EXTRACT.
##############################
I do have a haynes manual for the polo. It talkes about setting the timing and it seems pretty similar to other 8v motors. If you need me to I can probably take pictures of the pages or something and send them to you. They are suggesting the use of a timing light though. 


_Modified by BadassLilGolf at 6:32 AM 7-7-2008_


----------



## wolf rocco (Aug 29, 2002)

*Re: MK1 polo build thread (BadassLilGolf)*

man if you could snap some pictures of those pages that would be great i was so pissed at my self that i could get this car running right on sat. i have found that i am not good with carbs and points but i will try the timing first and then check the points which i have never done and if that fails i guess i will have to try and find a new Carb and replace the old one


----------



## BadassLilGolf (Mar 21, 2001)

*Re: MK1 polo build thread (wolf rocco)*


_Quote, originally posted by *wolf rocco* »_man if you could snap some pictures of those pages that would be great i was so pissed at my self that i could get this car running right on sat. i have found that i am not good with carbs and points but i will try the timing first and then check the points which i have never done and if that fails i guess i will have to try and find a new Carb and replace the old one

I will try to get pictures of the pages tonight.


----------



## BadassLilGolf (Mar 21, 2001)

*Re: MK1 polo build thread (BadassLilGolf)*

Some updated pics. Wheels are finally on. 
















































Next will be the brakes. The wider wheels made it very apparent that my rotors are warped. Feels like the polo has ABS


----------



## Tim Chunks (Oct 8, 2005)

*Re: MK1 polo build thread (BadassLilGolf)*

Hot.


----------



## hyperformancevw (Mar 15, 2007)

*Re: MK1 polo build thread (BadassLilGolf)*

saw your car at vag fair but heard you werent there. car looks good man and it's nice to see something totoally different http://****************.com/smile/emthup.gif


----------



## 8V Fury (Jul 26, 2003)

*Re: MK1 polo build thread (hyperformancevw)*

cool, build, will keep checking back for updates.


----------



## BadassLilGolf (Mar 21, 2001)

*Re: MK1 polo build thread (8V Fury)*

R1 carbs are for sale. After some discussion with friends the polo doesn't deserve to become that unreliable. The stock carb with get a rebuild and tuning instead. This thing will never be a speed demon anyway.
##############################
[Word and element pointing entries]
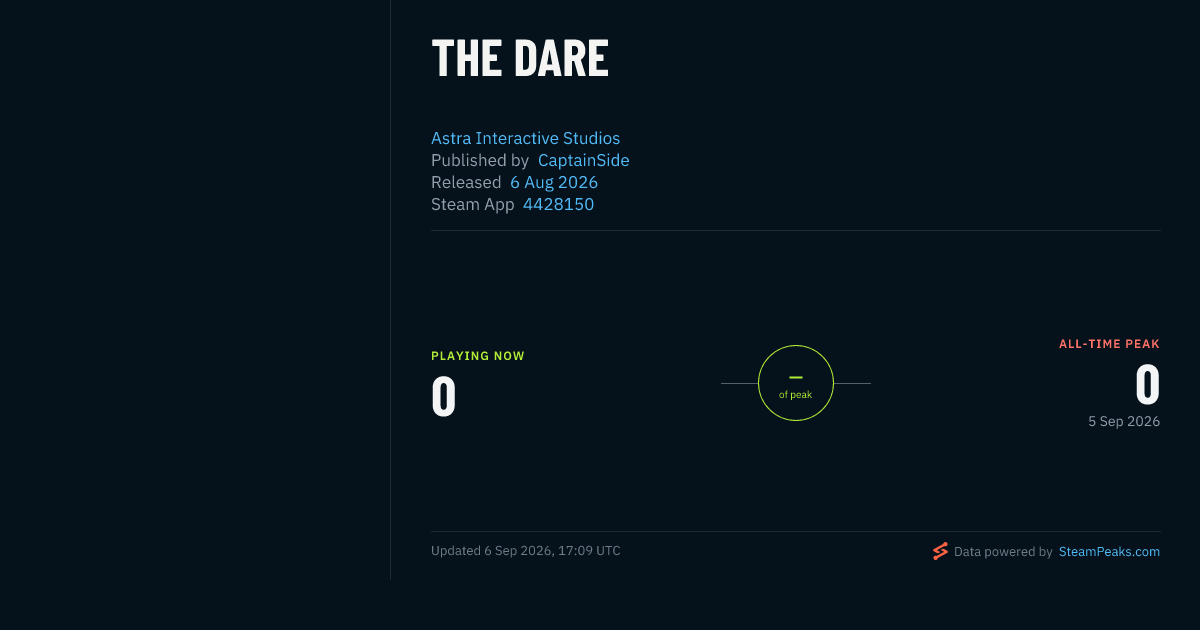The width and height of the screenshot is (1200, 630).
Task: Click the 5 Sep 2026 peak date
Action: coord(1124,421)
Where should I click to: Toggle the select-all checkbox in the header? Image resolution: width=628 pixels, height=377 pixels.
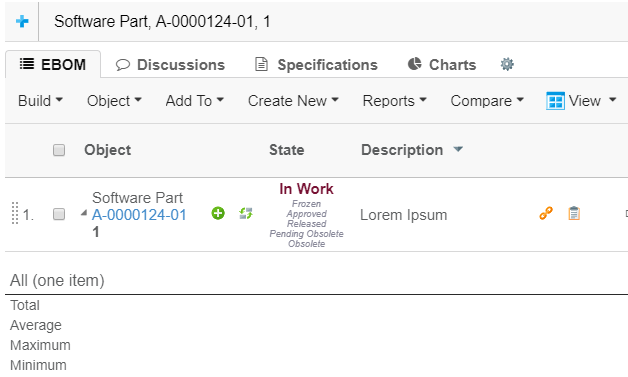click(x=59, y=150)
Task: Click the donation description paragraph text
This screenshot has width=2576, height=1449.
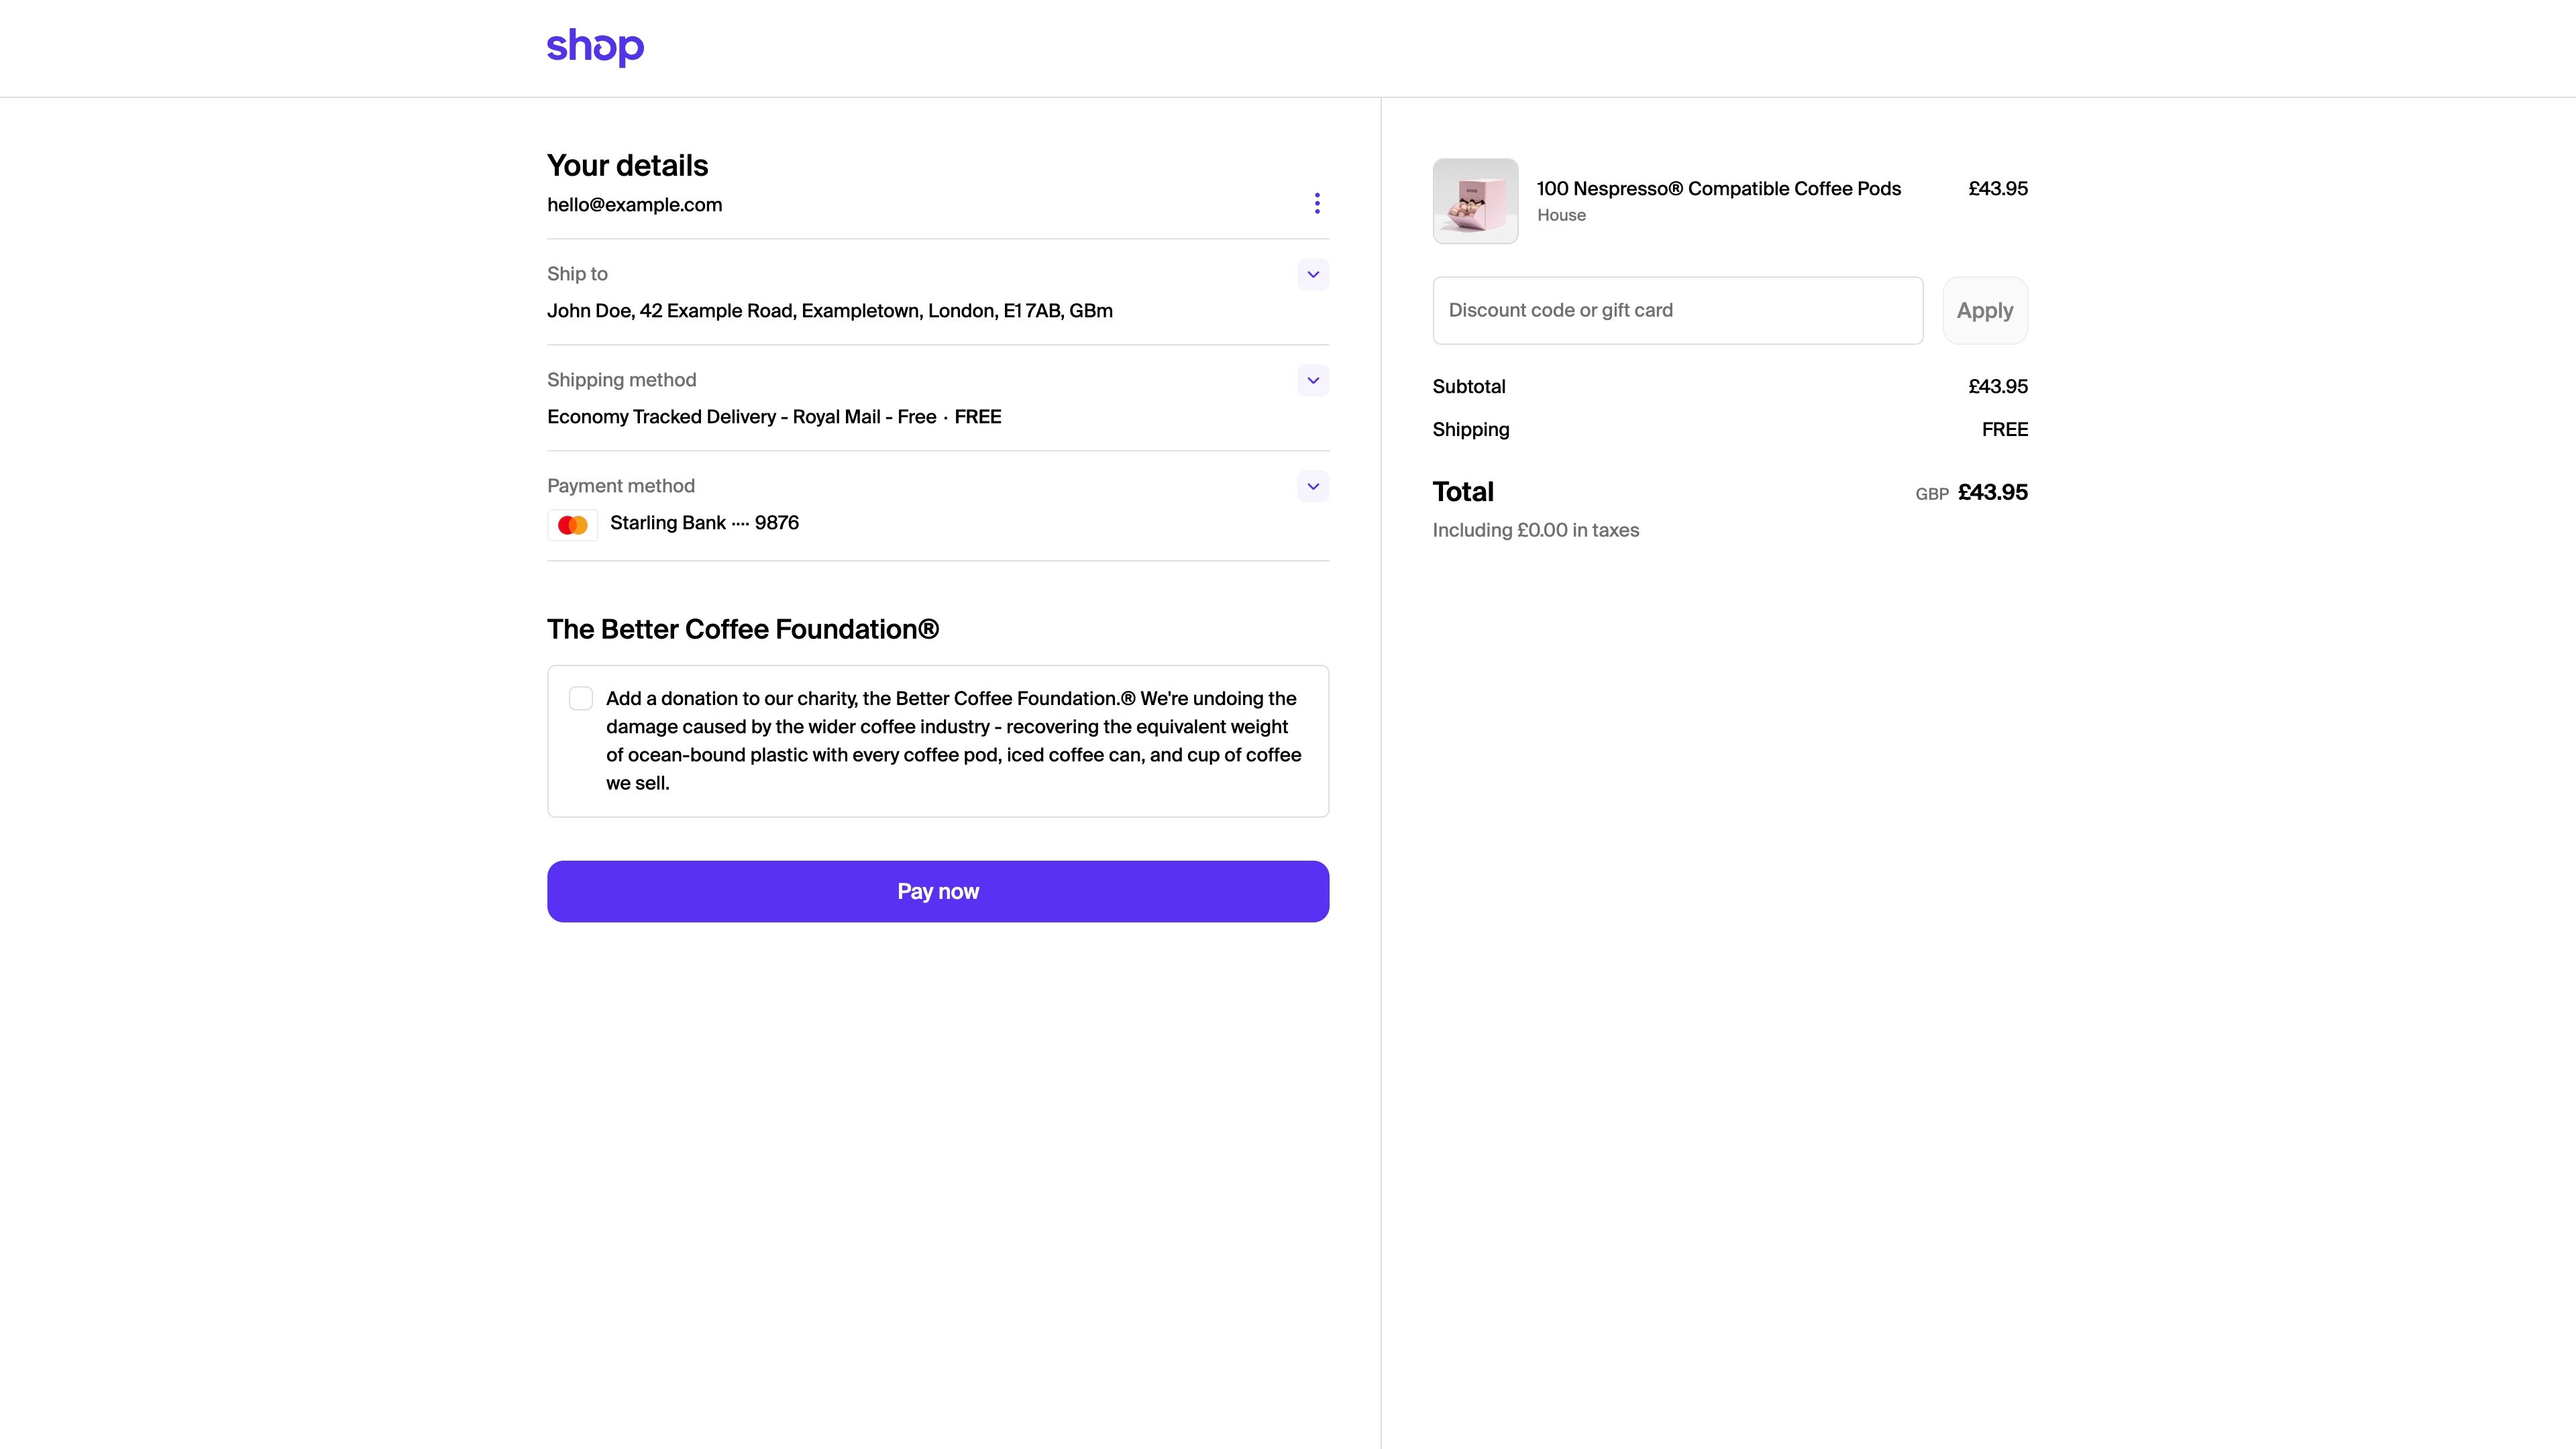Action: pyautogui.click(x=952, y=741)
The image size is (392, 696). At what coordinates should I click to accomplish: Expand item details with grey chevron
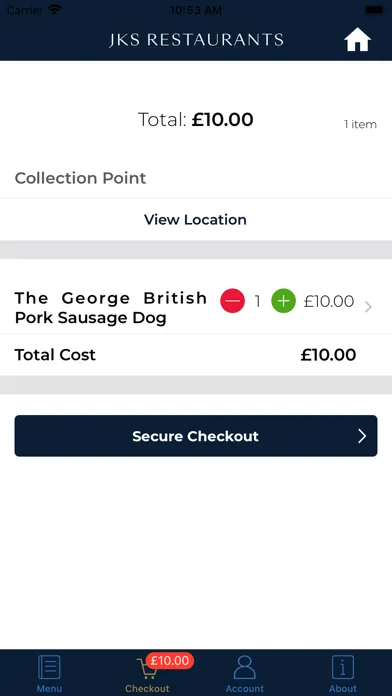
##############################
AIM OF THE TASK.
Carry on the MK1 Polo build thread from the end of its last post.

WRITTEN ANSWER.
----------



## leegolf (Jul 13, 2008)

*Re: MK1 polo build thread (BadassLilGolf)*

amazing looking polo mate, regarding your question about bike carbs on uk polos, ive seen a few done, makes them pretty nippy to say the least, the whole bike to car thing is done mostly on classic minis, especially with bike engines. this forums quite empty isnt it?








keep up the good work!


----------



## BadassLilGolf (Mar 21, 2001)

*Re: MK1 polo build thread (leegolf)*


_Quote, originally posted by *leegolf* »_amazing looking polo mate, regarding your question about bike carbs on uk polos, ive seen a few done, makes them pretty nippy to say the least, the whole bike to car thing is done mostly on classic minis, especially with bike engines. this forums quite empty isnt it?








keep up the good work!

Thanks, Yeah, not much action on this forum. I hit Clubpolo.co.uk and mk1polo for my polo fix.


----------



## DeezUU (Oct 11, 2001)

*Re: MK1 polo build thread (BadassLilGolf)*

You gonna have the ol' girl out at H2Oi??


----------



## JDIEM (Sep 30, 2003)

*Re: MK1 polo build thread (BadassLilGolf)*

Let me know when you are ready for me to do those parts http://****************.com/smile/emthup.gif


----------



## the brit (Jun 23, 2003)

*Re: MK1 polo build thread (DeezUU)*

For coilovers, there's a few of us here in the USA that have hand-built our own ones for our VW Foxes. You can use most of our methods, without having the do the whole cut and welding as well. 
Here's a photo of Banned Wagon's fully custom setup (modified steering arms): 








Here's the link to my original thread after I did the whole setup for the first time: http://forums.vwvortex.com/zerothread?id=3324435
It may well be a cheaper and easier option to modify what you have using parts available in the USA, than to ship housing back and forth etc. We were able to get threaded housings from Brazil and Europe, but the sleeves really had no downfall as long as the springs are decent.
Hope this helps


----------



## DeezUU (Oct 11, 2001)

*Re: MK1 polo build thread (the brit)*

VERY nice!! Where were you at when I was doing the suspension install back in the day!?!? Lol.


----------



## BadassLilGolf (Mar 21, 2001)

*Re: MK1 polo build thread (the brit)*


_Quote, originally posted by *DeezUU* »_You gonna have the ol' girl out at H2Oi?? 

No, I am bringing the passat. I am going to be making a late night run down and don't want to take the chance of the polo leaving me in the middle of nowhere at midnight.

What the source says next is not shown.